"Where are you going?" asked Mrs. Muffet, putting her head out of the barn door.
"Out into the world," said the three geese together.
"You'd better go back to your pond," barked Fleet, as he bounded off to help the cook, who was waving her apron to keep back the brindle calf, while the milkmaid shut the gate, and little Dick ran down the road after the brown colt.
The brown colt kicked up his heels, and did not care how fast Dick ran. He had all the world to roam in, and the green grass was growing everywhere; so he tossed his head and galloped away toward the blue hills.
After a while he looked to see whether Dick was still following him, but nobody was in sight; so he lay down and rolled over among the daisies; and this was such fun that he tried it again, and again, until he was tired.

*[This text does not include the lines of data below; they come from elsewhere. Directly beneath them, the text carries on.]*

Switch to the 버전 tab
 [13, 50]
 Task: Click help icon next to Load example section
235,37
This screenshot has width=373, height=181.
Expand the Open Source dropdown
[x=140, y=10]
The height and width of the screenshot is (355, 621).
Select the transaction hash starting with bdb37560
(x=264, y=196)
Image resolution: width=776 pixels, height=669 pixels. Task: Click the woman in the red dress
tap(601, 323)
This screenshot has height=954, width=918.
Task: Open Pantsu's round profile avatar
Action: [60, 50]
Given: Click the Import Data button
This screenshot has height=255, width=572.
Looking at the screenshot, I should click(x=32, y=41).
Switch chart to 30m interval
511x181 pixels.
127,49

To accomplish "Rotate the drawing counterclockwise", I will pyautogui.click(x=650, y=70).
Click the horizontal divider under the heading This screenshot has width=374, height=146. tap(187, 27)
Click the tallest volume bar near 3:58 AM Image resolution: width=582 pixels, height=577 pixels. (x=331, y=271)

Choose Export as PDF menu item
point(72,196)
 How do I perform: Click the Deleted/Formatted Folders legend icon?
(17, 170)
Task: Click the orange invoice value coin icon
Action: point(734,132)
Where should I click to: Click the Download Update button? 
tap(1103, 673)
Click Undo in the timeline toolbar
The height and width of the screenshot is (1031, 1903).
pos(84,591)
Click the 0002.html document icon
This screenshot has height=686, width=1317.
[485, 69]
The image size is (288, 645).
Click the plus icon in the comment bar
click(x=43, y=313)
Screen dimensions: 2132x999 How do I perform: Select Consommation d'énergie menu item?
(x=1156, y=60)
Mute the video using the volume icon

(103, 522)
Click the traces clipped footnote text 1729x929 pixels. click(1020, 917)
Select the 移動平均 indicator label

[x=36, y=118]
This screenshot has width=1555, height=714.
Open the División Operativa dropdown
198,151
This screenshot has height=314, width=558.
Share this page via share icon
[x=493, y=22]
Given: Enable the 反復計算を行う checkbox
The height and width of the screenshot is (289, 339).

Then he nibbled the grass awhile, but soon decided to take another run; and he raised such a dust, as he scampered along, that the birds peeped down from the trees to see what it was, and a little rabbit that ran across the road was so astonished that it did not take breath again till it reached its greenwood home.
"Hurrah!" said the brown colt, not because he knew what it meant but because he had heard Dick say it. "Hurrah! maybe I'll never go back!"
Just then there came an awful screech out of a neighboring field, and, although it was only the whistle of a threshing machine, the brown colt was terribly frightened, and jumped over a fence into a cotton field.